Currently, dedicated military geostationary satellites are being used for digital communications and to direct weapons from aircraft and UAVs to assist ground troops in Iraq and Afghanistan by the US and other militaries. Precision is the keyword in weaponry, and for long-range precision engagement, satellites are needed to help maintain course as well as for attack.

The other advantage of precision is also the avoidance of collateral damage as the destructive force needed for an attack can be calculated to be minimal.

ut who controls space assets is a question facing the armed forces of virtually every country. For an air force, space is a natural progression while an army can be its biggest user and for a navy, deployed far and wide, space is a lifeline.


In India, the Ministry of Defence (MoD) has already ruled in favour of a tri-service command. The Indian Air Force though has had a space cell for some time under a very able and distinguished officer, Air Vice Marshal D C kumaria.


At the CLAWS seminar, Lt Gen HS Lidder, Chief of the tri-service Integrated Defence Staff, set the tone in his keynote address: “There is every possibility that we might get sucked into a military contest either to protect our assets or launch an offensive. That is why a space cell as a precursor to a tri-services space command is a must.''

The message was clear that India is alive to China's efforts in militarising space.

Other speakers at the seminar included former DRDO Laser Lab Director Dr Amitav Malik, who spoke on US capabilities in space including the advances made in laser technology to burn down targets from airborne platforms.

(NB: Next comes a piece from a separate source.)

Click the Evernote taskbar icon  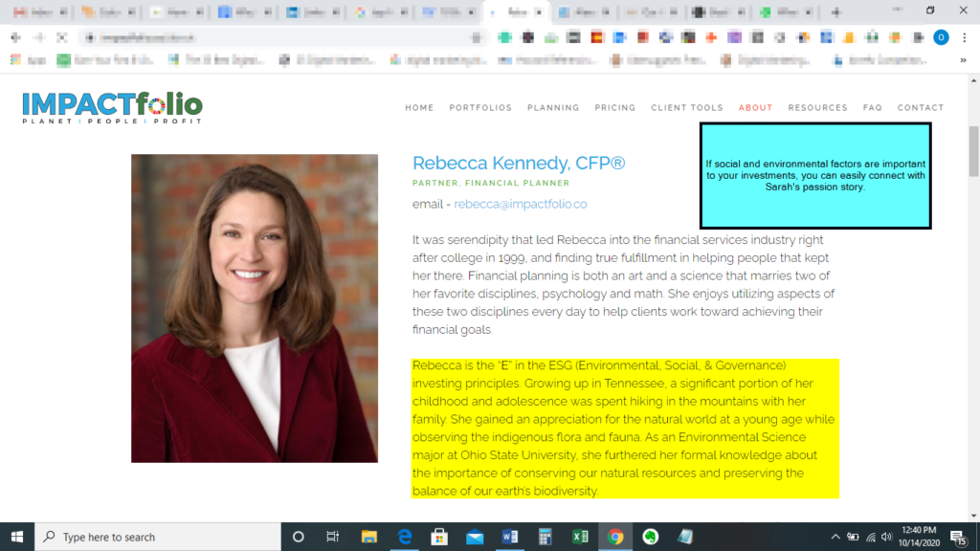(x=651, y=537)
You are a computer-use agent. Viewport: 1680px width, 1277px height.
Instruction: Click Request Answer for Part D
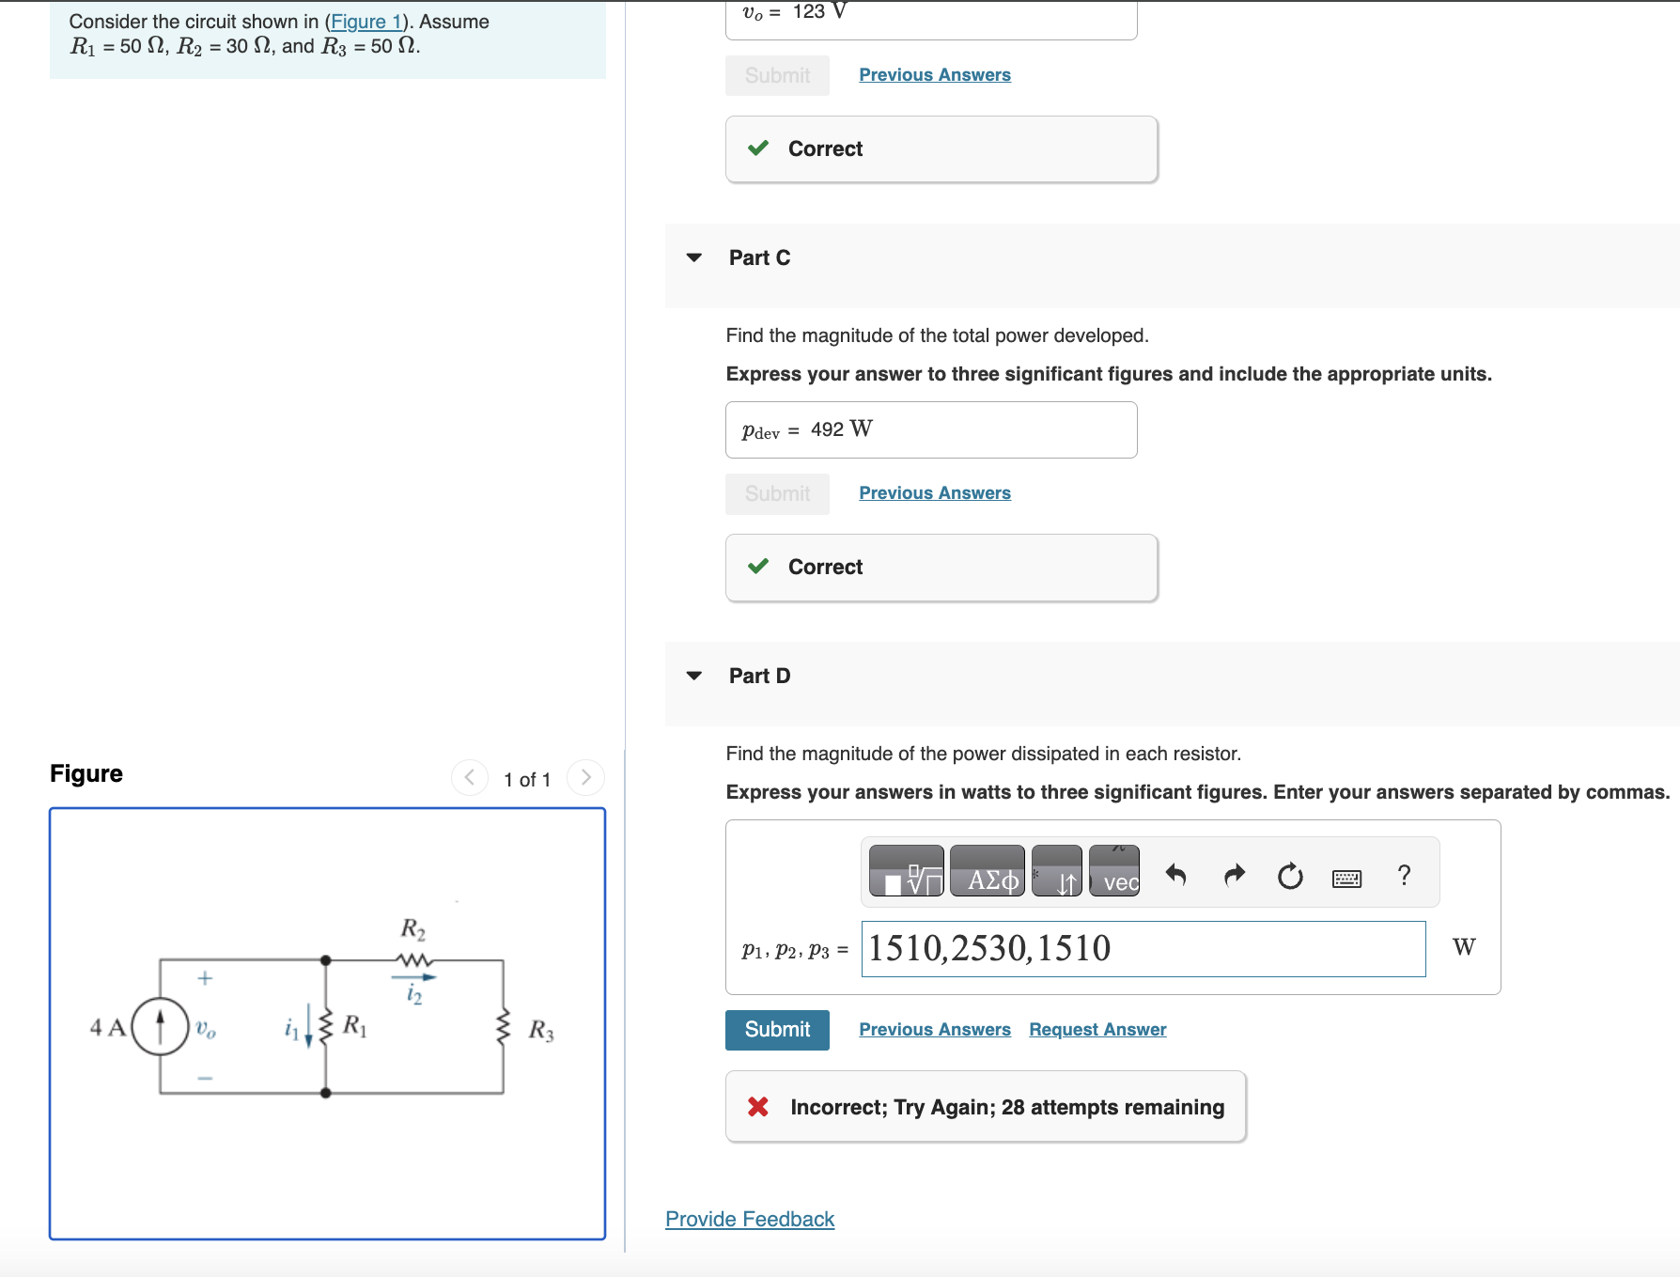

The US Air Force has filed a futuristic space plan, one that spells out need for an armada of space weaponry and technology for the near-term and in the years to come. Called the ‘Transformation Flight Plan’, the 176-page document offers a sweeping look at how best to expand America’s military space tool kit. The US has a military set of orbiting surveillance satellites especially well suited to anticipating missile launches hooked to its missile defence programme.

US and European satellites also use a wide array of remote sensors for photography, multi-spectral scanning, IR sensors, microwave radars, electronic snooping and listening devices that are capable of early intelligence provision.

Dr Geeta Vardhan from ISRO gave an overview of ISRO’s capabilities and future programmes in the civilian sector.

Brigadiers Abhay Kimar and V M Kalia from DIPAC and the Army HQ respectively spoke of military application in conflicts and the evolution of space applications.

The Vice Chief of Army Staff, Lt Gen M L Naidu, summed up the scenario in his valedictory address.

On the sidelines of the seminar, experts postulated the significance of the progress that India had made, to become a nation that if needed it could launch multiple independently targeted reentry rocket vehicles from space called MIRVs, if and when space becomes militarized.

While the political government has to give the go-ahead for using space, any capability that has to be used has to be in place before a decision is made. That is what the speakers said: India should create space assets and be able to defend them.

China has set the bar in ASAT weaponry and the US also has demonstrated its capability.

India now is approaching the same latent capability. While the government in India may never – or at least not yet – give its nod to such a demonstration, the consensus was that this can easily be done, thanks to the availability of rockets and the recent successes in missile tests.

Just as the nuclear energy has a latent potential for military applications, peaceful uses of space too can lead to strategic capabilities. After all, India is set to launch its moon mission in September this year and this peaceful space capability would also have to be defended against any threats in the future, particularly when there are manned missions.

Space superiority mandates three capabilities: to launch and protect space assets, to deny an adversary access to space if own assets are threatened, and to quickly launch and replace payloads that are damaged in peace or war.

Surely, Indian forces have to work in that direction.